Wir werden die Qualität und die Effizienz im Kampf gegen den Terrorismus verbessern. Aber
wir werden unter keinen Umständen den Rechtsstaat einschränken.
(Beifall bei Abgeordneten der PDS)
Dieses Zitat stammt vom Bundeskanzler. Sie kennen es. Wir nehmen es ernst und wir haben es
in dieser einen Woche auch nicht vergessen.
(Beifall bei der PDS)
Das heißt, die PDS stellt bei jedem neuen Vorschlag drei Fragen: Erstens. Bringt er mehr
Sicherheit oder gibt er das nur vor? Zweitens. Stärkt dieser Vorschlag den Rechtsstaat
oder unterläuft er seine Regeln? Wie bei jeder Medizin prüfen wir drittens: Was
überwiegt, die Heilwirkung oder die Nebenwirkungen? Diese Prüftriade kennen Sie auch
schon. Ich habe Ihnen vor einer Woche versprochen, dass wir diese Elle an alle Dinge, die
auf den Tisch des Hauses kommen, anlegen.
Nun liegen Anträge vor und weitere sind bereits angekündigt. Dem Antiterrorpaket aus dem
Hause Schily soll ein zweites folgen. CDU/CSU mühen sich verzweifelt, dagegen nicht blass
auszusehen.
(Zuruf von der CDU/CSU: Quatsch!)
Ich kenne viele Bürgerinnen und Bürger, die dazu sagen: Wir sehen nicht mehr durch; aber
die Hauptsache ist, es wird überhaupt etwas getan.
(Erwin Marschewski [Recklinghausen] [CDU/ CSU]: Da kennen Sie aber komische Menschen!)
Ich kann das sehr wohl nachvollziehen, denn es gibt berechtigte Ängste. Aber es gibt auch
Angstmacherei und es gibt Scharlatane, die aus allem privaten oder auch politischen Profit
ziehen wollen.
(Beifall bei der PDS)
Ich kenne jedoch auch andere, Bürgerrechtler, Rechtsanwälte, kritische Polizistinnen und
Polizisten, Journalisten, seltener allerdings Politikerinnen und Politiker, die warnen. So
war in diesen Tagen in einer Berliner Zeitung zu lesen:
Konzentrierte sich das erste Sicherheitspaket, das vergangene Woche im Bundestag
debattiert wurde, auf die direkte Bekämpfung des Terrorismus, so legt das Ministerium nun
ein Sammelsurium von 30 Gesetzesänderungen vor, die allzu oft mit Prinzipien des
Rechtsstaates brechen.
Die PDS-Fraktion teilt diese veröffentlichte Einschätzung.
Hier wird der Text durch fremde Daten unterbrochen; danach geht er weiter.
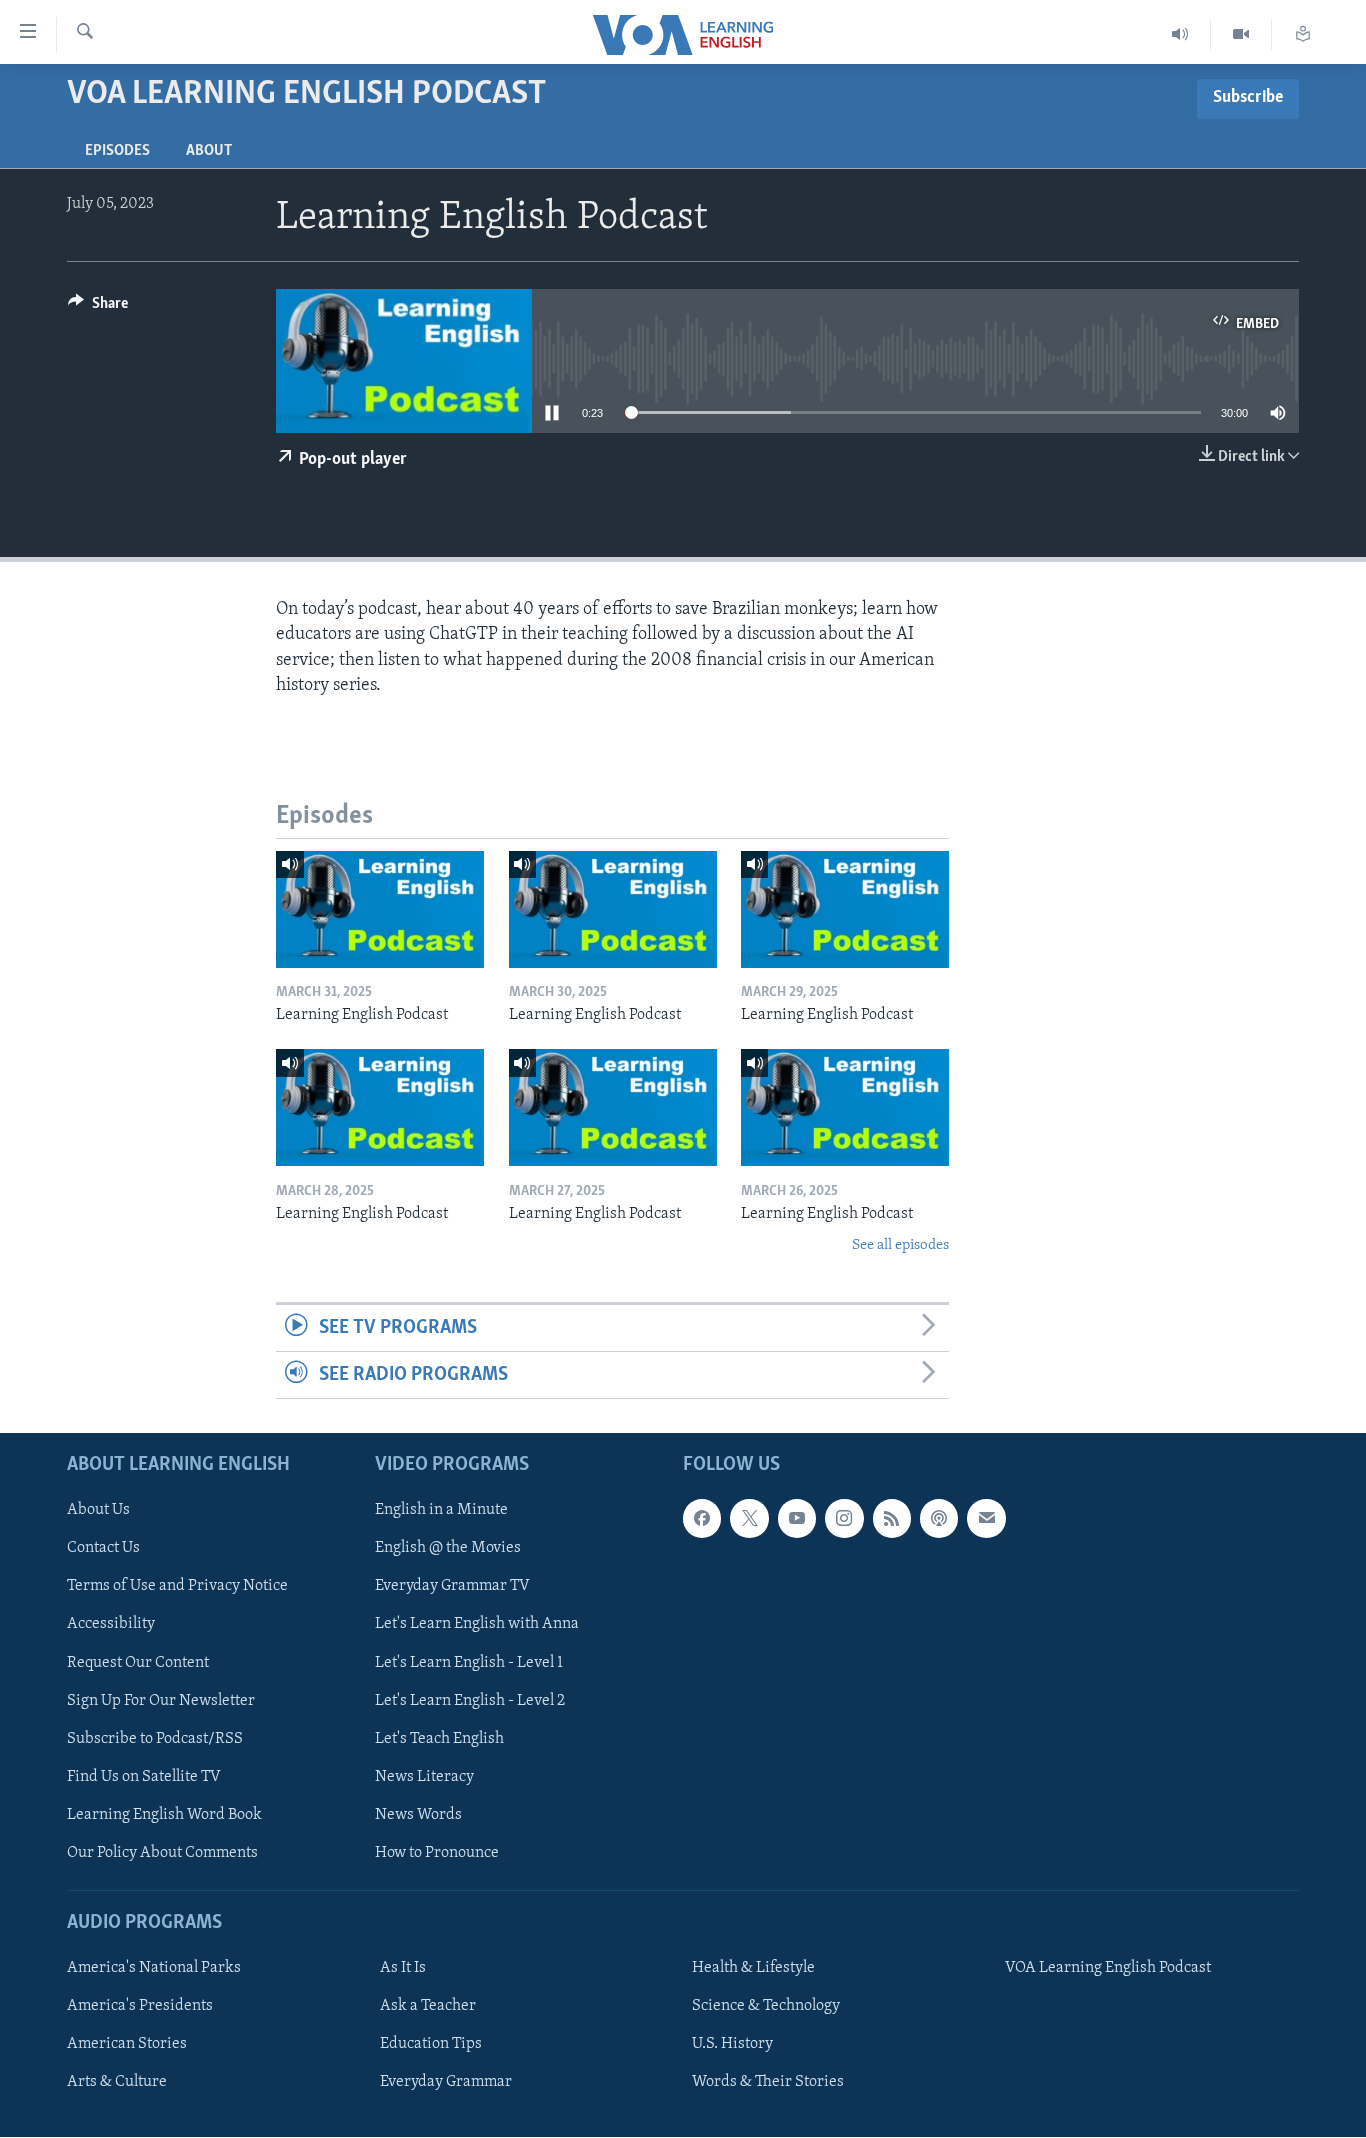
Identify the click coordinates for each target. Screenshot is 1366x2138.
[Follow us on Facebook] (702, 1519)
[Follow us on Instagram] (844, 1519)
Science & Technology (766, 2007)
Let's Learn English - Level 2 (470, 1701)
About (209, 151)
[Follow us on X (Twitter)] (749, 1519)
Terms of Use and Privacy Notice (177, 1587)
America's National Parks (154, 1968)
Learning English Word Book (164, 1815)
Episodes (117, 151)
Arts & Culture (117, 2083)
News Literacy (424, 1777)
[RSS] (892, 1519)
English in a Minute (441, 1511)
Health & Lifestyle (753, 1968)
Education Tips (431, 2045)
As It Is (403, 1968)
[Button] (98, 308)
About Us (98, 1511)
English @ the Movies (448, 1549)
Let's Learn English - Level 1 (469, 1663)
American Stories (127, 2045)
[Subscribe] (986, 1519)
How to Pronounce (437, 1853)
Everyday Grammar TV (452, 1587)
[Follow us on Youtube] (797, 1519)
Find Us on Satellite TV (144, 1777)
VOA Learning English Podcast (1108, 1968)
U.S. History (732, 2045)
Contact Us (103, 1549)
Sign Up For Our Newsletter (161, 1701)
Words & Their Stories (768, 2083)
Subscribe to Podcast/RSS (155, 1739)
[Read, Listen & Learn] (1303, 34)
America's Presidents (140, 2007)
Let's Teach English (439, 1739)
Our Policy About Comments (162, 1853)
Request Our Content (138, 1663)
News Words (418, 1815)
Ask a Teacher (428, 2007)
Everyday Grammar (446, 2083)
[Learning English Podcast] (380, 909)
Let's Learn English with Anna (477, 1625)
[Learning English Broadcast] (1180, 34)
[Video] (1241, 34)
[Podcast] (939, 1519)
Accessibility (111, 1625)
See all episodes (900, 1245)
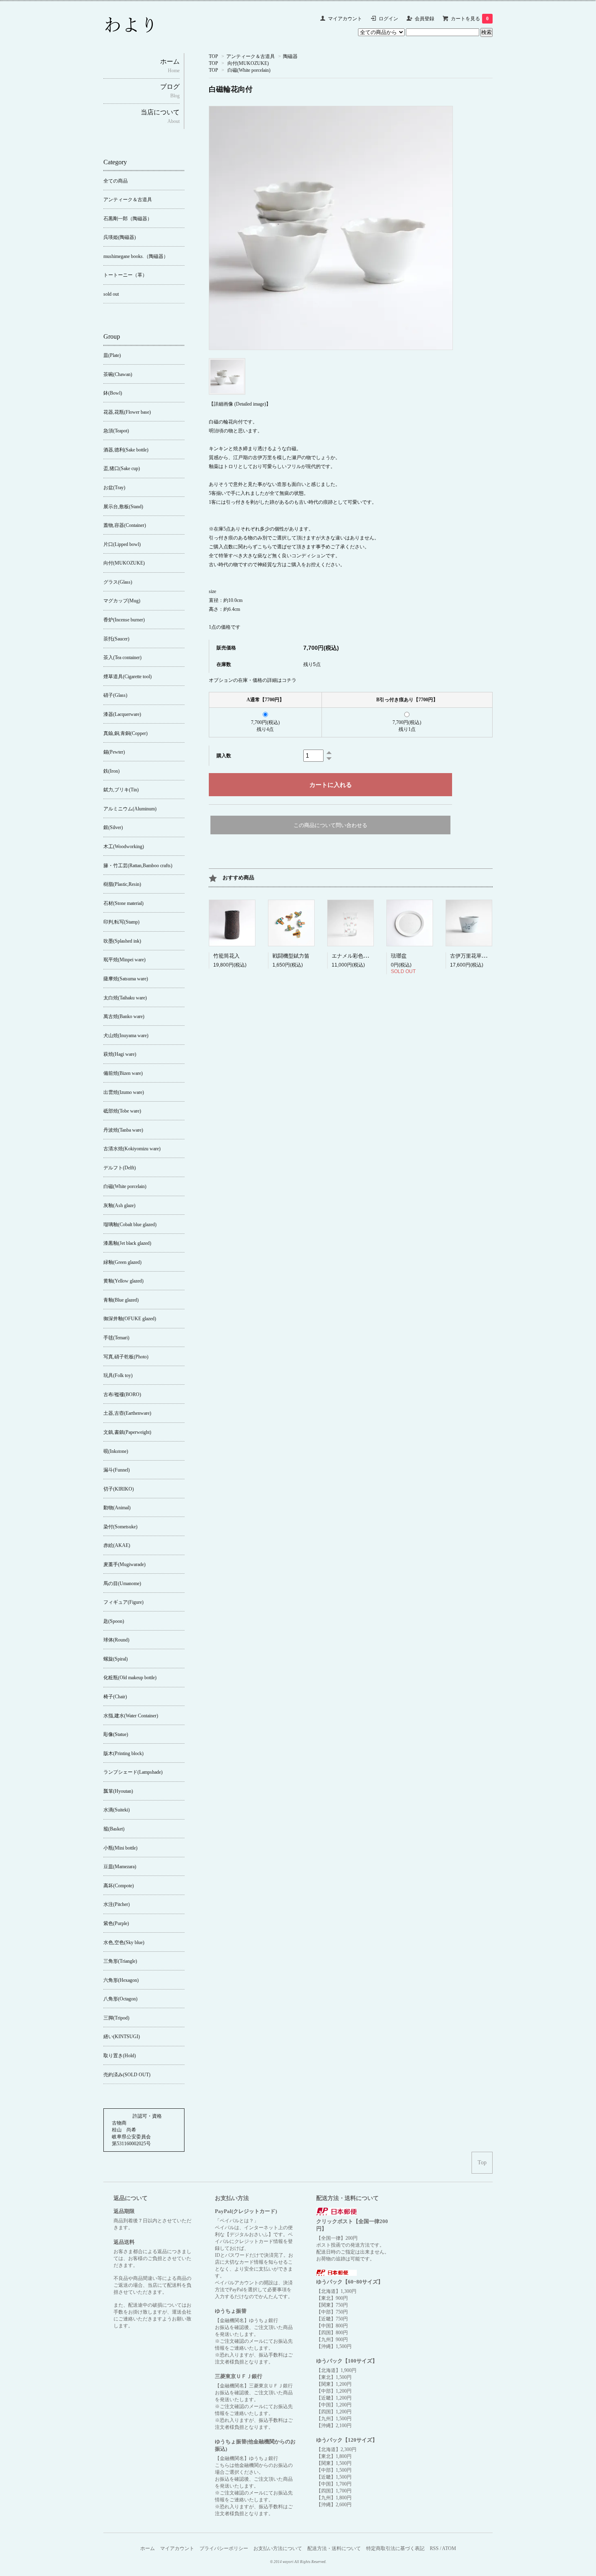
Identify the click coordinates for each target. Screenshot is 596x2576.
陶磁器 (290, 56)
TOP (213, 56)
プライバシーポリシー (223, 2548)
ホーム (147, 2548)
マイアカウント (345, 18)
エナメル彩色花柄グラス (361, 956)
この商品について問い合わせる (330, 825)
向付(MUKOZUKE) (248, 63)
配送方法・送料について (334, 2548)
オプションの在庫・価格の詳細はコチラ (252, 680)
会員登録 (424, 18)
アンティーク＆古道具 (250, 56)
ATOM (449, 2548)
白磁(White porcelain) (248, 70)
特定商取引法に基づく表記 (395, 2548)
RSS (434, 2548)
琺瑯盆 (399, 956)
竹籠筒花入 (226, 956)
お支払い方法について (277, 2548)
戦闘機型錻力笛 (290, 956)
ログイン (388, 18)
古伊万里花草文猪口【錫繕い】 (487, 956)
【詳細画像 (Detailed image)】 (240, 404)
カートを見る (470, 18)
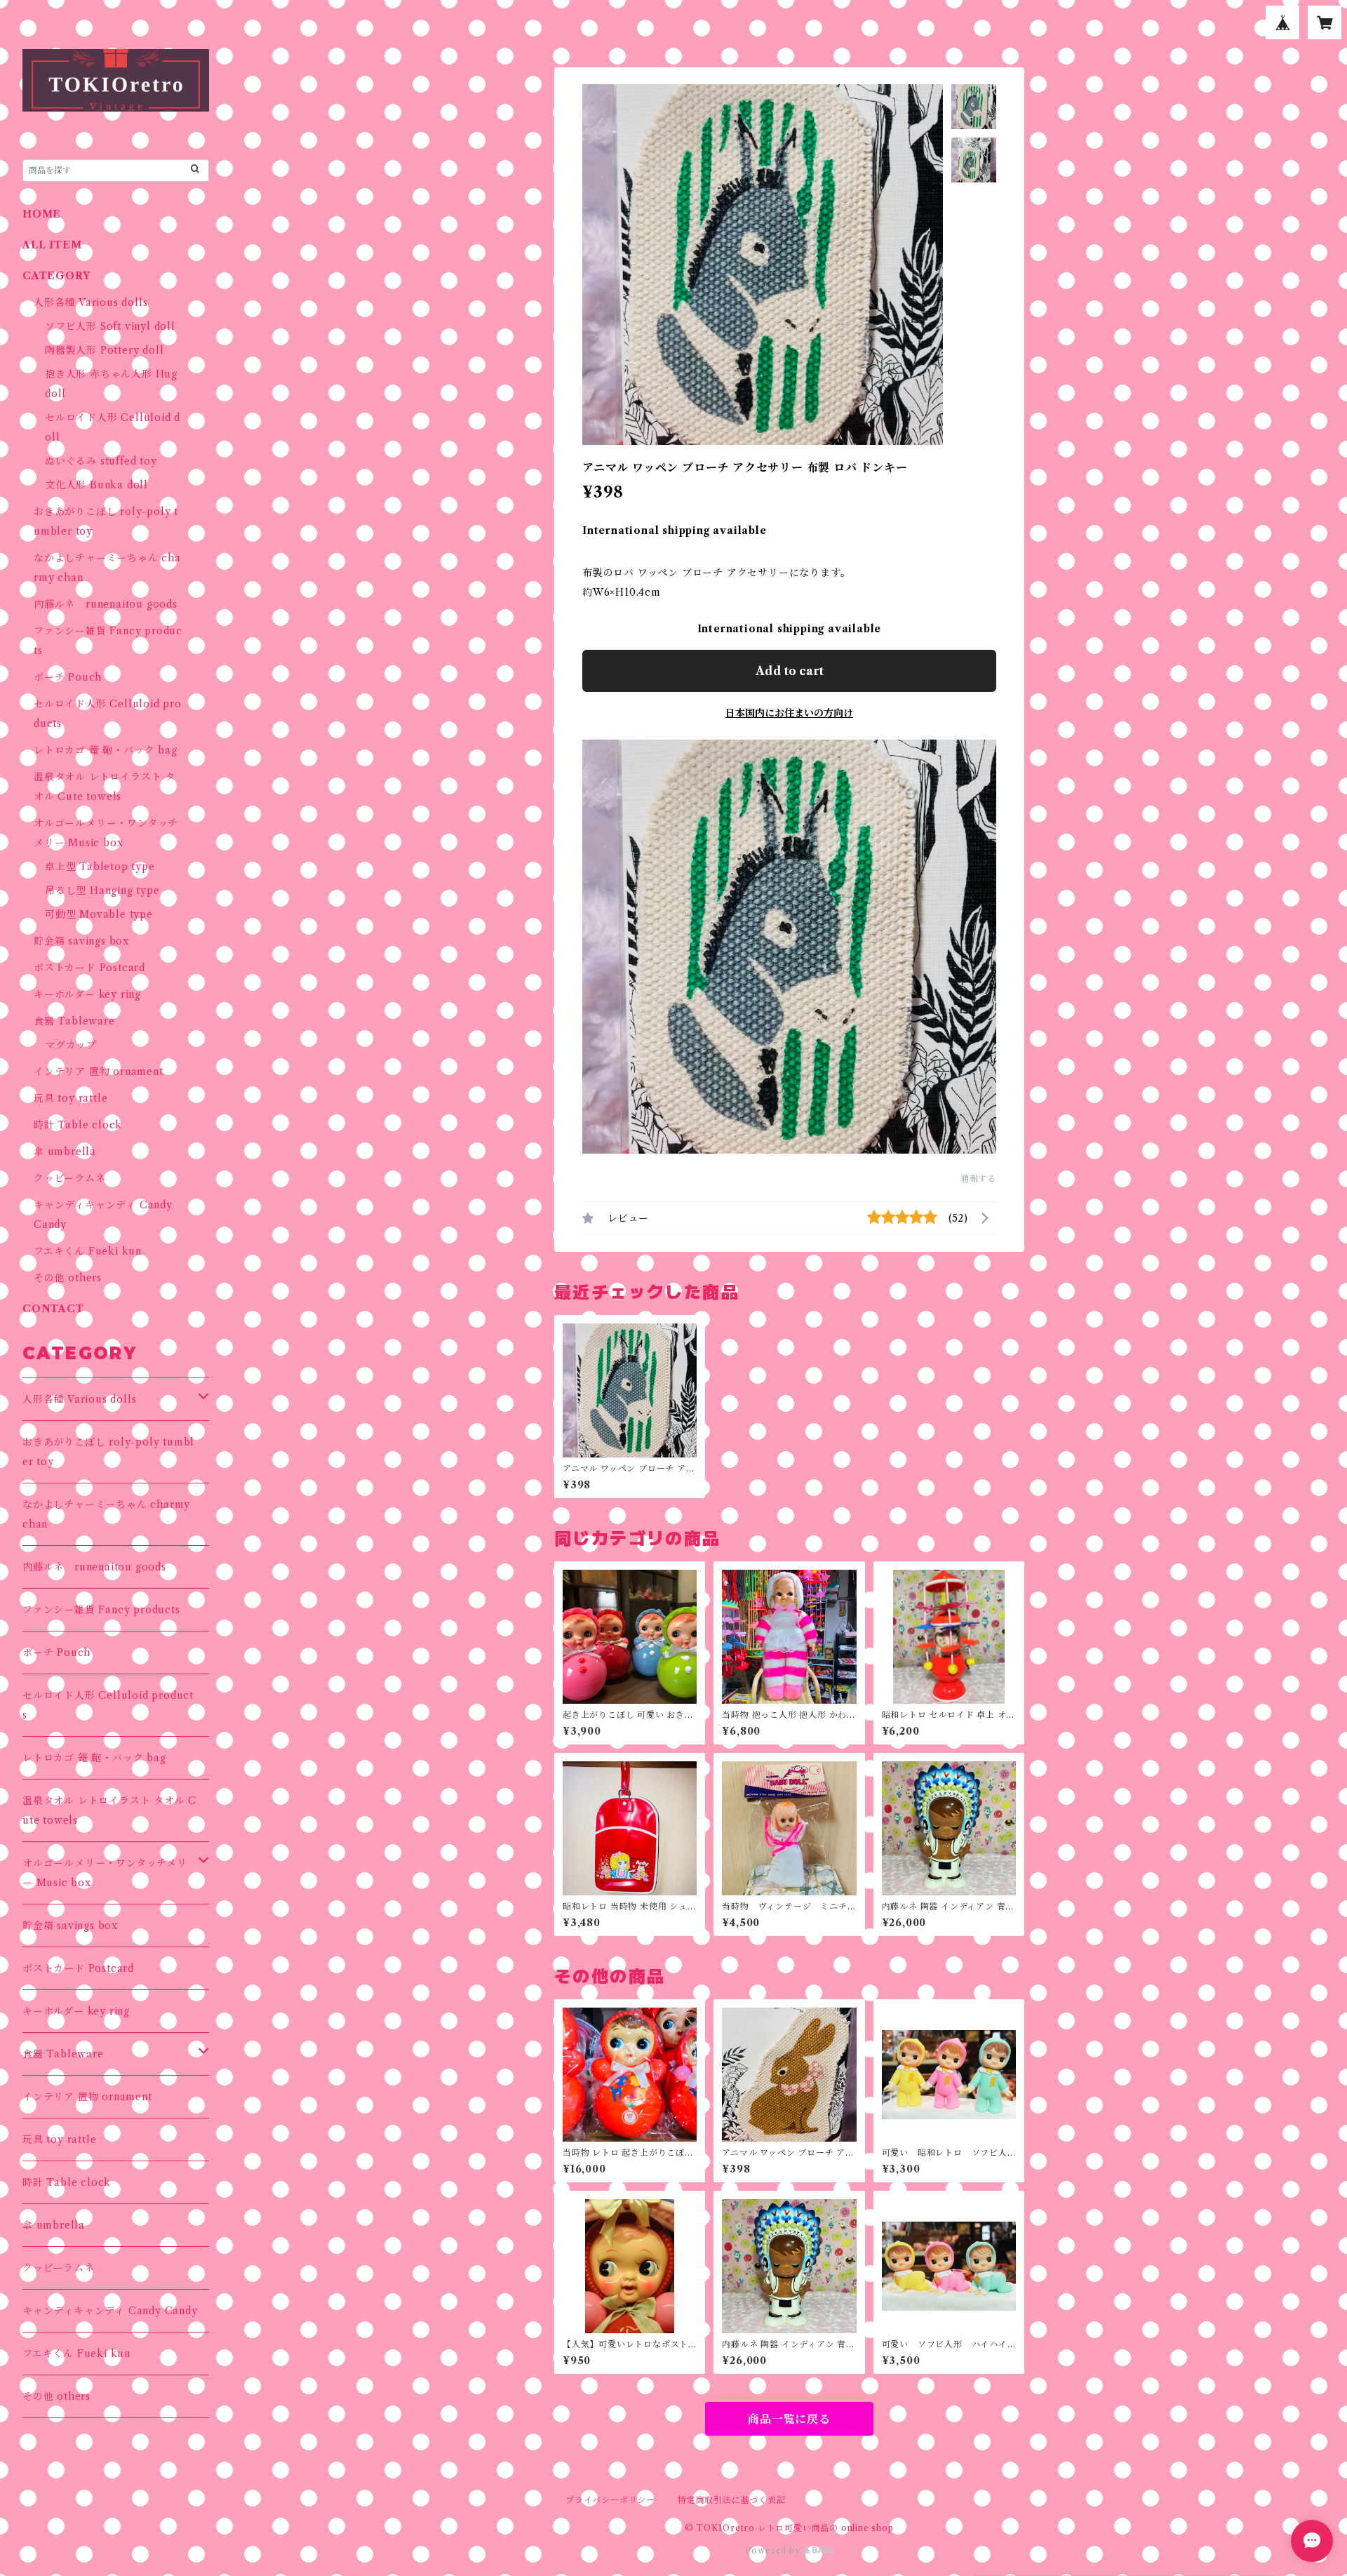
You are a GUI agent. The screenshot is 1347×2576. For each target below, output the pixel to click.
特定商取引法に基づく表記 (732, 2500)
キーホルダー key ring (87, 994)
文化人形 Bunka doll (96, 485)
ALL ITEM (51, 245)
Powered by (774, 2550)
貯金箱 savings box (81, 941)
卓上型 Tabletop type (100, 866)
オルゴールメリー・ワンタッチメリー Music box (104, 1873)
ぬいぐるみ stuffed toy (101, 461)
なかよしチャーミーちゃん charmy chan (106, 1514)
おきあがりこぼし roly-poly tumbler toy (108, 1452)
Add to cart (790, 671)
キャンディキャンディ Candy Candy (110, 2310)
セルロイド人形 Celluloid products (108, 1705)
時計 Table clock (78, 1125)
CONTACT (53, 1308)
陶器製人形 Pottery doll (104, 350)
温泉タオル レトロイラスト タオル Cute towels (109, 1810)
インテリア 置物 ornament (98, 1071)
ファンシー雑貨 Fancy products (101, 1609)
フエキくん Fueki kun (88, 1251)
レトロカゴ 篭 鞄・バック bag (105, 750)
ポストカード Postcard (89, 967)
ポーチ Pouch (68, 677)
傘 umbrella (65, 1151)
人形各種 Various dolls (90, 302)
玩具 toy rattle (70, 1098)
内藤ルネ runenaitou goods (105, 604)
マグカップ (71, 1045)
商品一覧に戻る (789, 2419)
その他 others (68, 1278)
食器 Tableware (74, 1021)
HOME (41, 214)
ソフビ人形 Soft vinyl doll (110, 326)
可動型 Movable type (99, 914)
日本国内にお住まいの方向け (789, 713)
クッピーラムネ (70, 1178)
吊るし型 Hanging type (102, 890)
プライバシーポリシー (610, 2500)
Ich werde Ihnen im Detail
aufzeigen, warum.
Vorher bewegt mich aber noch eine grundsätzliche Frage. Der Bundeskanzler sagt: Mehr
Sicherheit ja, aber keine Einschränkung des Rechtsstaates. Der Bundesinnenminister
scheint derweil nach dem Motto zu handeln: Mein ist die Sicherheit. Mal sehen, was vom
Rechtsstaat am Ende noch übrig bleibt.
(Beifall bei Abgeordneten der PDS)
Ich frage mich schon: Wer hat nun im Bundeskabinett die Richtlinienkompetenz, der Kanzler
oder der Innenminister?
Liebe Kolleginnen und Kollegen, ich habe Ihnen vor einer Woche dargelegt, bei welchen
Vorhaben Sie grundsätzlich mit unserer Unterstützung und Zustimmung rechnen können. Im
Konkreten können wir hier über die sinnvollste Lösung miteinander streiten.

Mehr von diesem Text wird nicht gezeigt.